Dissociative recombination of C2H+ and C2H4+: Absolute cross sections and product branching ratios

Dissociative recombination (DR) of the hydrocarbon ions C2H+ and C2H4+ has been examined at the heavy-ion storage ring CRYRING (Manne Siegbahn Laboratory, Stockholm, Sweden).

Absolute DR cross sections were measured for center-of-mass collision energies between 1 meV and 0.1 eV for both ions, giving cross sections at 1 meV of 7.6 × 10−13 cm2 for C2H+ and 1.7 × 10−12 cm2 for C2H4+.

The dissociative recombination branching ratios were determined at minimal collision energy, showing that the carbon bond is broken in 57% of the dissociative recombination events for C2H+, while this happens in only 7% of the events for C2H4+.

In the case of C2H4+, three-particle breakup into C2H2 and 2H is the dominant product channel with a branching ratio of 66%.

The present results are compared with previous DR measurements made at CRYRING for DR of C2H2+ and C2H3+.


Dissociative recombination (DR), the process whereby a molecular ion captures a free electron and then stabilizes the capture by dissociating into neutral fragments, plays an important role in determining the chemical composition of plasmas cold enough to contain a molecular component.

Kinetic modeling of such plasma environments requires knowledge of both the energy dependent DR cross sections and the product branching ratios.

For most triatomic and larger systems, the rate constants for recombination are expected to be large (>10−7 cm3 s−1 at 300 K).1,2

Until recently, however, there has been little known about the product distributions that result from recombination.

Calculating the DR product branchings for polyatomic ions from first principles has proven to be exceedingly challenging, due to the difficulty of treating molecular dissociation of such a highly excited species along multidimensional potential surfaces.

The ability to study DR reactions experimentally has improved considerably with the advent of storage rings3–5 where both energy dependent rate constants and product distributions can be measured.

We have examined the recombination of several small hydrocarbon ions at the CRYRING heavy ion storage ring.

In this paper we present absolute cross sections and product branching ratios for the dissociative recombination of two hydrocarbon ions, C2H+ and C2H4+.

The results are compared to previously reported measurements of C2H2+ and C2H3+.6,7

The significance of these results is discussed with respect to modeling the abundance of various molecular species in interstellar clouds8 and also to the modeling of plasma-enhanced combustion environments9,10.


The experiments were carried out at the heavy-ion storage ring CRYRING at the Manne Siegbahn Laboratory in Stockholm, Sweden.

The experimental apparatus has been described previously.11

Both ions were produced in a hot-cathode discharge ion source, using ethylene as the precursor compound, and extracted with a translational energy of 40 keV.

After mass selection, the ions were injected into the storage ring, which has a circumference of 51.6 m.

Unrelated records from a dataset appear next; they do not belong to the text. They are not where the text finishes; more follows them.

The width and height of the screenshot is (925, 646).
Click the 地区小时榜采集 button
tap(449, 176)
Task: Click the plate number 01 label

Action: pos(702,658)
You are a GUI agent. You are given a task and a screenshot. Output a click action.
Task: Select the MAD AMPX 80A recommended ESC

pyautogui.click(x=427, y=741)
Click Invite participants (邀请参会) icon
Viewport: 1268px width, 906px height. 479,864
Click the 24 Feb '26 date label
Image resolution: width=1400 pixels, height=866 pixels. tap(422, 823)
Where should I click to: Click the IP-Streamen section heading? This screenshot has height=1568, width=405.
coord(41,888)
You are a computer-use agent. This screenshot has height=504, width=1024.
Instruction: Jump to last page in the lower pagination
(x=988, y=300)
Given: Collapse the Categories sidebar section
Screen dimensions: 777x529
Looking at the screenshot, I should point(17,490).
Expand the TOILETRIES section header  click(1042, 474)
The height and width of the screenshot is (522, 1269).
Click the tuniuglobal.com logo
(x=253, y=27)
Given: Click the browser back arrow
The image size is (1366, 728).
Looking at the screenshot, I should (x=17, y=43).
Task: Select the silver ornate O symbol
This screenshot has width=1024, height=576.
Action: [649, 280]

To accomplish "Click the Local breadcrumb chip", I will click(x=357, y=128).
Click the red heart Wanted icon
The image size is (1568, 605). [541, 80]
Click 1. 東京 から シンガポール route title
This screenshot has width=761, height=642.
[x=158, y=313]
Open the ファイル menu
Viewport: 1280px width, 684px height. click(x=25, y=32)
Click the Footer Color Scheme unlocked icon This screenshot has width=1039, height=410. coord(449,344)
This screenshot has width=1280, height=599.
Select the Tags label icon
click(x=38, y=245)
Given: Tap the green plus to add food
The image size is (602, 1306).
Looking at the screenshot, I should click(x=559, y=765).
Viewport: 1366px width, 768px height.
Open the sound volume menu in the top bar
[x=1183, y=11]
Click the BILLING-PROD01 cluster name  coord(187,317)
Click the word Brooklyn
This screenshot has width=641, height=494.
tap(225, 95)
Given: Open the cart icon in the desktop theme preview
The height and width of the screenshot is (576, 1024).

Using a radiofrequency accelerator system, the ions were further accelerated in the ring to 3.43 MeV (C2H4+) and 3.84 MeV (C2H+), which is the maximum beam energy as limited by the magnetic rigidity of the ring.

The ring's vacuum system maintained the pressure below 10−11 torr, minimizing beam losses from collisions with residual gas molecules.

The beam lifetime was in both cases measured to be 2.9 s.

After acceleration, the ions were merged with a monoenergetic, magnetically-confined electron beam over a length of 85 cm in one of the 12 straight sections of the ring.

The transversal temperature of the electrons was reduced to about 1–2 meV in this electron cooler section via adiabatic expansion of the electron beam.

Heat is transferred from the ion beam to the electron beam, resulting in a reduction of the momentum spread of the ions.

The 85 cm long interaction region also serves as the electron target during the recombination measurements.

The neutral products resulting from recombination were detected with ion implanted surface barrier detectors at a distance of approximately 3.4 m from the electron cooler.

At that distance, it is possible for the transversal spread of the fragments to be larger than the radius of the 900 mm2 detector; therefore, a larger detector with an area of 3000 mm2 was also used.

Although the larger detector has a higher collection efficiency, it has poorer energy resolution.

The detector's output signal is proportional to the energy of the incoming particle, and this signal was amplified and read by a multichannel analyzer (MCA) to give a pulse height spectrum.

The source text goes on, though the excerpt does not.